Last Easter, I attended services at the Cathedral of St. John the Divine in Manhattan. The bishop who delivered the sermon told of how Jesus was resurrected after dying on the cross, and how he appeared to Mary Magdalene. At first she didn’t recognize him, and mistook him for a common laborer. Clearly there was no unearthly glow around his body or blindingly bright halo encircling his head. “Hollywood would not approve,” the bishop said.
I thought about the bishop’s joke when I watched Maurice Cloche’s Monsieur Vincent, a biography of the seventeenth century curé Saint Vincent de Paul.

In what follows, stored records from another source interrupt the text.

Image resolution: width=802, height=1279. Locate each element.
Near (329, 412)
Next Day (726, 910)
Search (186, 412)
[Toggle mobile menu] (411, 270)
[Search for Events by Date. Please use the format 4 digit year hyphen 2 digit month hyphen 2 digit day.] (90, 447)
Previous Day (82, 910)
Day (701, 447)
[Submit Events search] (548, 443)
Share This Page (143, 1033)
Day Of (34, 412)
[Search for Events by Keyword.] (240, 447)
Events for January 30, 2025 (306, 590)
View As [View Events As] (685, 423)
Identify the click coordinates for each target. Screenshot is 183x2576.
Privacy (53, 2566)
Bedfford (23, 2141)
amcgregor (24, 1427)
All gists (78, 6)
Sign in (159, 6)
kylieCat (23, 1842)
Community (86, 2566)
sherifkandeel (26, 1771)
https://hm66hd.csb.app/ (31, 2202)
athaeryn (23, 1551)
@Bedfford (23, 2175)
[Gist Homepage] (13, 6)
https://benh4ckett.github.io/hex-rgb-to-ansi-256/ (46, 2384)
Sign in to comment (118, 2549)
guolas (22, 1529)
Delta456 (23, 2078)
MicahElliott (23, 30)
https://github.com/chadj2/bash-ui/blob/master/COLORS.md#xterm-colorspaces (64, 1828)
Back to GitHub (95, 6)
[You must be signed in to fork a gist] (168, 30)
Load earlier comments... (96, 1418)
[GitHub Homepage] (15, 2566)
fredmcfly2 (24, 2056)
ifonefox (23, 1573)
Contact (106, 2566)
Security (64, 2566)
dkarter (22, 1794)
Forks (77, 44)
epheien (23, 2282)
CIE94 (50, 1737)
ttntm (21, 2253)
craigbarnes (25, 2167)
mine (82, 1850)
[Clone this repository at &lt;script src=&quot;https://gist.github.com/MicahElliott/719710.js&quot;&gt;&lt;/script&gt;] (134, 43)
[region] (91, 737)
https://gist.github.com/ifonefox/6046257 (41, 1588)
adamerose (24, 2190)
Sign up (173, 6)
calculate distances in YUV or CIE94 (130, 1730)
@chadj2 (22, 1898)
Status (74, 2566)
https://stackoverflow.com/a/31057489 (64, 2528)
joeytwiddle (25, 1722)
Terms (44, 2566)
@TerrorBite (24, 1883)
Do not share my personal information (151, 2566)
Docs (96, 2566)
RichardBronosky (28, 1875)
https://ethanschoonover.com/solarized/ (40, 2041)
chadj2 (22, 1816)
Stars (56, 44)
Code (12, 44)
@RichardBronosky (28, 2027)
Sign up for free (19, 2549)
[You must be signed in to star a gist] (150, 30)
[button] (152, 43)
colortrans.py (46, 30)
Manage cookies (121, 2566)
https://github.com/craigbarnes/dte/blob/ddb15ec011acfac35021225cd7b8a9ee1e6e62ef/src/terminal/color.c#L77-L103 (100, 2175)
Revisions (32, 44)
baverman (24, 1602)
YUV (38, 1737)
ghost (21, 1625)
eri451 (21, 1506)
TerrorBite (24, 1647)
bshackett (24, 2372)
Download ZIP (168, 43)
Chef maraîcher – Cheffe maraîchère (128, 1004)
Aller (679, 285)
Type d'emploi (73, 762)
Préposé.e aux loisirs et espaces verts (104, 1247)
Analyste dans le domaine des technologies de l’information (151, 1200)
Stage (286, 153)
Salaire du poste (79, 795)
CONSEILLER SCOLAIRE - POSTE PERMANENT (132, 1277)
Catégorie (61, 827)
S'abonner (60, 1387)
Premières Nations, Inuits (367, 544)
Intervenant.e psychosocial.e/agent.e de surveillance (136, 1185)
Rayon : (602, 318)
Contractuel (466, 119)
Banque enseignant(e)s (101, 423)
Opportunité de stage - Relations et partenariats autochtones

It’s a great film, and not just because of Pierre Fresnay’s brilliant, totally convincing performance as Vincent de Paul. It’s a great film because it doesn’t engage in the flashy hokum that so many films about religious figures do. There are no heavenly choirs, light streaming through stained glass, or mist-shrouded appearances of Jesus.
Despite the fact that Monsieur Vincent is about a deeply religious man, it depicts his life as one might have observed it at the time. His commitment to caring for the poor isn’t idealized — the people who receive his charity are often filthy, miserable, and ungrateful — but the film is all the more powerful for its realism.
Monsieur Vincent was released in France on November 5, 1947, and in the United States on December 20, 1948. It was awarded the Oscar for best foreign language film in 1949 at the 21st Academy Awards.